____ SELECTED EXCERPT
K-TH Legal Graph Examples
Consider the graphs in Figure 6 that represent a subgraph of a CFG of some program. The nodes represent instructions, and the number near a node represents the weight of the instruction. For K = 3 and TH = 4, these graphs have an optimal assignment with the labeling ("+" and "-") shown.
The Algorithm
We first define the linear solution for the special case that G is a path L of size n > K: The proposed (nonoptimized) algorithm works as follows:
(1) Start with the CFG of a function.
(2) Label all nodes with blue. (3) Unroll each loop enough many times until all possible paths inside the loop body are exposed and the shortest path is of length 2 · K. Let G be the outcome of this unrolling with a unique start node s and an end node t. (4) Let cover(G) be the set of all paths from s to t that do not pass through the same edge more than once. (5) For each path R ∈ cover(G), we apply the linear solution labeling some of G nodes with "+" or "-". (6) Replace CFG with the labeled graph G. (7) Before an instruction labeled with "+", insert an instruction that hints to the hardware of an entry to the high-power code region (see Section 4.1 for a description of the VEL instruction). (8) Before an instruction labeled with "-", insert an instruction that hints to the hardware of an entry to the low-power code region.
Algorithm Description and Example
The algorithm objective is to classify code regions into two groups-high power (current) and low power (current) regions-based on a threshold. For a high power (current) burst to be observed by the board or VR, it needs to last a few hundreds of nanoseconds to a few microseconds at least; a short burst is handled by the die and package decoupling capacitors (as described in Section 2.2). Consider a sequence of K instructions, where K is chosen as the number of cycles needed for a high current burst to draw a third droop. We calculate the energy consumption of each instruction (see Section 4.2). For example, a scalar move (mov) instruction consumes less energy than a vector move (vmovups) instruction. We then estimate the total energy consumed by the instruction sequence. If the total energy exceeds a threshold TH, then we mark the sequence as high power. This is achieved by inserting a VEL 1 instruction (described in Section 4.1) at the beginning of the sequence and a VEL 0 at the end. In the case of an instruction path longer than K, this process is applied to each subsequence of length K of the path (this is defined as a linear solution in the algorithm of Section 3.3). VEL is a per-thread indication that reveals the VEL of the subsequent code arriving at the processor's PMU.
One of the algorithm's challenges is to figure out all high-power code sequences (code sequences of length K whose total energy exceeds the threshold TH). This can be done by traversing the code CFG and searching for high-power paths of length K. We also need to consider paths that iterate over the loop body (assuming that the loop body is less than K); to expose such paths, we use a nonoptimal solution by unrolling loops enough many times to discover all possible paths of length K that can start at any point in the loop.
________
____ EXCERPTED RECORDS
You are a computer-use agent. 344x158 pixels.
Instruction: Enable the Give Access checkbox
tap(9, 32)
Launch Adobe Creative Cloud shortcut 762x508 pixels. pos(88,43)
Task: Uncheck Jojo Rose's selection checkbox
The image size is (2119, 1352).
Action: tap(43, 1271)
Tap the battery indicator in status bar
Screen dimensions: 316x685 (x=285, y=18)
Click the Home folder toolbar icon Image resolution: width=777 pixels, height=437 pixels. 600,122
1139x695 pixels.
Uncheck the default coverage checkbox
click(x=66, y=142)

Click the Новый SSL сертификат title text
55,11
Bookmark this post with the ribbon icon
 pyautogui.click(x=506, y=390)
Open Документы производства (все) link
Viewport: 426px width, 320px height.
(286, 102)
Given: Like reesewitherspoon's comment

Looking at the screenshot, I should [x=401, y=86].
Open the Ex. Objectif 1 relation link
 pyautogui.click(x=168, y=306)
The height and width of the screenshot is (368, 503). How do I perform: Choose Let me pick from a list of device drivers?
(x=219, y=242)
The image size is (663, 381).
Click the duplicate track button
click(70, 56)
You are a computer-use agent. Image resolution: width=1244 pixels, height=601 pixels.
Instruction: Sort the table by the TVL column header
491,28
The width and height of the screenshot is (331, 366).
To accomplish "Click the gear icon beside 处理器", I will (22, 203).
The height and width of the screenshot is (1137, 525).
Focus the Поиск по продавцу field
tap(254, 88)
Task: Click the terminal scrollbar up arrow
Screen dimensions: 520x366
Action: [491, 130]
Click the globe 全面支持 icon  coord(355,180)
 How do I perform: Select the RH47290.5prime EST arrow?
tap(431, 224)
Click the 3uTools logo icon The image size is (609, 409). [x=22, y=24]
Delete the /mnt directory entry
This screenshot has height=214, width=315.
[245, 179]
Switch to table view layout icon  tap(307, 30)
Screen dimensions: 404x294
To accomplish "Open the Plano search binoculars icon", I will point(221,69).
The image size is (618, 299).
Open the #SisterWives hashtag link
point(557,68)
________
REQUESTS.
(A) In the algorithm excerpt, which instruction is inserted at the start of a sequence whose total energy exceeds the threshold TH?
(B) Echo the algorithm excerpt word for word, starting with "One of the algorithm's" and going on through "in the loop.".
Work only from the algorithm excerpt.

SOLUTIONS TO THE PROBLEMS.
(A) A VEL 1 instruction.

(B)
One of the algorithm's challenges is to figure out all high-power code sequences (code sequences of length K whose total energy exceeds the threshold TH). This can be done by traversing the code CFG and searching for high-power paths of length K. We also need to consider paths that iterate over the loop body (assuming that the loop body is less than K); to expose such paths, we use a nonoptimal solution by unrolling loops enough many times to discover all possible paths of length K that can start at any point in the loop.